▶ Goal of the exercise:
Extract the entries in their exact form.

Dataset entries:

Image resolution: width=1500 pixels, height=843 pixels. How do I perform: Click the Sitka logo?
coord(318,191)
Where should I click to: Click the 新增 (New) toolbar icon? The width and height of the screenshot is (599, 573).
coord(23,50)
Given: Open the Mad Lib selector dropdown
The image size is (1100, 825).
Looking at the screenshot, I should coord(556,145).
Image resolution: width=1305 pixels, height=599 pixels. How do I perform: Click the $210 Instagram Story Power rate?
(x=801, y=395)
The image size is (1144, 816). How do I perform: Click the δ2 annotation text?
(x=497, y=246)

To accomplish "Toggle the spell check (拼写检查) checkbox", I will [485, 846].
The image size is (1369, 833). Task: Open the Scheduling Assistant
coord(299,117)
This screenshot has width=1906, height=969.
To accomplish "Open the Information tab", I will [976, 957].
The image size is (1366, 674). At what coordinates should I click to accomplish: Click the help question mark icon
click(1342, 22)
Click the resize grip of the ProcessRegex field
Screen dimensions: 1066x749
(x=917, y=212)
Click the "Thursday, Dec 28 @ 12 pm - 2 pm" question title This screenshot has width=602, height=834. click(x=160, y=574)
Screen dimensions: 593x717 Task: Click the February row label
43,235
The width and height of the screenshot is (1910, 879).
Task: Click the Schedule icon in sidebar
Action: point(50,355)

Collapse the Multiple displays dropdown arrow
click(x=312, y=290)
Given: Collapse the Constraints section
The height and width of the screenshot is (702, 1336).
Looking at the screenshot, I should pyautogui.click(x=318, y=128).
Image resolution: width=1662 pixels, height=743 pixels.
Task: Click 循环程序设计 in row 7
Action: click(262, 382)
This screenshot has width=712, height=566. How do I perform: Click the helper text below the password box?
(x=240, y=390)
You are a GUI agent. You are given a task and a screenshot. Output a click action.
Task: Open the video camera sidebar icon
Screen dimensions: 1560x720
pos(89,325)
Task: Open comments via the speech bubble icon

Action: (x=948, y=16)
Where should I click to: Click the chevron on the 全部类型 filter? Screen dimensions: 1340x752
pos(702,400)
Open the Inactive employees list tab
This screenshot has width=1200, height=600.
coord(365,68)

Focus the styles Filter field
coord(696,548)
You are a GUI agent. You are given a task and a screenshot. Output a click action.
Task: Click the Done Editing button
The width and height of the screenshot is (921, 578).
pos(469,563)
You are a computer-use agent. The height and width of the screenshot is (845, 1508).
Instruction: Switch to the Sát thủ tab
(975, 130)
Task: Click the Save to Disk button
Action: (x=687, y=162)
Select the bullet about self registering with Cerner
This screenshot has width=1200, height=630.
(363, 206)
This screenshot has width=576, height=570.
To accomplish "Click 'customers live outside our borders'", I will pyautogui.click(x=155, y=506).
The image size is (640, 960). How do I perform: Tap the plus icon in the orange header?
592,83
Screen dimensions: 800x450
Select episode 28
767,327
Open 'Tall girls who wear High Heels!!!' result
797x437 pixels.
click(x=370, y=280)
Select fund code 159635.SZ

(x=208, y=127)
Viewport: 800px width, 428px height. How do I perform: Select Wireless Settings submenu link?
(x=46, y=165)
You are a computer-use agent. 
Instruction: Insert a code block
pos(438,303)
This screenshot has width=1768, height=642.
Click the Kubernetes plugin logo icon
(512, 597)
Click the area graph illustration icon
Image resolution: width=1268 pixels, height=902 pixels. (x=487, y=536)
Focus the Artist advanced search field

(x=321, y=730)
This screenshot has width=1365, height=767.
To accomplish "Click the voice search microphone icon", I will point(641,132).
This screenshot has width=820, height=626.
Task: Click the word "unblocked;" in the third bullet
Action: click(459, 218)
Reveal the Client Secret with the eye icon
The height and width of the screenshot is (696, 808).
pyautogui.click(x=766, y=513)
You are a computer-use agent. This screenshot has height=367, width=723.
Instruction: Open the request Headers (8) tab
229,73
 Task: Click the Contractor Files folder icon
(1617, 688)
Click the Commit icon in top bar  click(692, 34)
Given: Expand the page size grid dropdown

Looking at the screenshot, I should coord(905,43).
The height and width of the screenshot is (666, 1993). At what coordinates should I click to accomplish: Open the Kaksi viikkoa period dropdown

▶ Answer to this problem:
Image resolution: width=1500 pixels, height=843 pixels. How do I perform: Click the Sitka logo?
coord(318,191)
Where should I click to: Click the 新增 (New) toolbar icon? The width and height of the screenshot is (599, 573).
coord(23,50)
Given: Open the Mad Lib selector dropdown
The image size is (1100, 825).
Looking at the screenshot, I should coord(556,145).
Image resolution: width=1305 pixels, height=599 pixels. How do I perform: Click the $210 Instagram Story Power rate?
(x=801, y=395)
The image size is (1144, 816). How do I perform: Click the δ2 annotation text?
(x=497, y=246)

To accomplish "Toggle the spell check (拼写检查) checkbox", I will [485, 846].
The image size is (1369, 833). Task: Open the Scheduling Assistant
coord(299,117)
This screenshot has width=1906, height=969.
To accomplish "Open the Information tab", I will [976, 957].
The image size is (1366, 674). At what coordinates should I click to accomplish: Click the help question mark icon
click(1342, 22)
Click the resize grip of the ProcessRegex field
Screen dimensions: 1066x749
(x=917, y=212)
Click the "Thursday, Dec 28 @ 12 pm - 2 pm" question title This screenshot has width=602, height=834. click(x=160, y=574)
Screen dimensions: 593x717 Task: Click the February row label
43,235
The width and height of the screenshot is (1910, 879).
Task: Click the Schedule icon in sidebar
Action: point(50,355)

Collapse the Multiple displays dropdown arrow
click(x=312, y=290)
Given: Collapse the Constraints section
The height and width of the screenshot is (702, 1336).
Looking at the screenshot, I should pyautogui.click(x=318, y=128).
Image resolution: width=1662 pixels, height=743 pixels.
Task: Click 循环程序设计 in row 7
Action: click(262, 382)
This screenshot has width=712, height=566. How do I perform: Click the helper text below the password box?
(x=240, y=390)
You are a GUI agent. You are given a task and a screenshot. Output a click action.
Task: Open the video camera sidebar icon
Screen dimensions: 1560x720
pos(89,325)
Task: Open comments via the speech bubble icon

Action: (x=948, y=16)
Where should I click to: Click the chevron on the 全部类型 filter? Screen dimensions: 1340x752
pos(702,400)
Open the Inactive employees list tab
This screenshot has width=1200, height=600.
coord(365,68)

Focus the styles Filter field
coord(696,548)
You are a GUI agent. You are given a task and a screenshot. Output a click action.
Task: Click the Done Editing button
The width and height of the screenshot is (921, 578).
pos(469,563)
You are a computer-use agent. The height and width of the screenshot is (845, 1508).
Instruction: Switch to the Sát thủ tab
(975, 130)
Task: Click the Save to Disk button
Action: (x=687, y=162)
Select the bullet about self registering with Cerner
This screenshot has width=1200, height=630.
(363, 206)
This screenshot has width=576, height=570.
To accomplish "Click 'customers live outside our borders'", I will pyautogui.click(x=155, y=506).
The image size is (640, 960). How do I perform: Tap the plus icon in the orange header?
592,83
Screen dimensions: 800x450
Select episode 28
767,327
Open 'Tall girls who wear High Heels!!!' result
797x437 pixels.
click(x=370, y=280)
Select fund code 159635.SZ

(x=208, y=127)
Viewport: 800px width, 428px height. How do I perform: Select Wireless Settings submenu link?
(x=46, y=165)
You are a computer-use agent. 
Instruction: Insert a code block
pos(438,303)
This screenshot has width=1768, height=642.
Click the Kubernetes plugin logo icon
(512, 597)
Click the area graph illustration icon
Image resolution: width=1268 pixels, height=902 pixels. (x=487, y=536)
Focus the Artist advanced search field

(x=321, y=730)
This screenshot has width=1365, height=767.
To accomplish "Click the voice search microphone icon", I will point(641,132).
This screenshot has width=820, height=626.
Task: Click the word "unblocked;" in the third bullet
Action: click(459, 218)
Reveal the Client Secret with the eye icon
The height and width of the screenshot is (696, 808).
pyautogui.click(x=766, y=513)
You are a computer-use agent. This screenshot has height=367, width=723.
Instruction: Open the request Headers (8) tab
229,73
 Task: Click the Contractor Files folder icon
(1617, 688)
Click the Commit icon in top bar  click(692, 34)
Given: Expand the page size grid dropdown

Looking at the screenshot, I should coord(905,43).
The height and width of the screenshot is (666, 1993). At what coordinates should I click to accomplish: Open the Kaksi viikkoa period dropdown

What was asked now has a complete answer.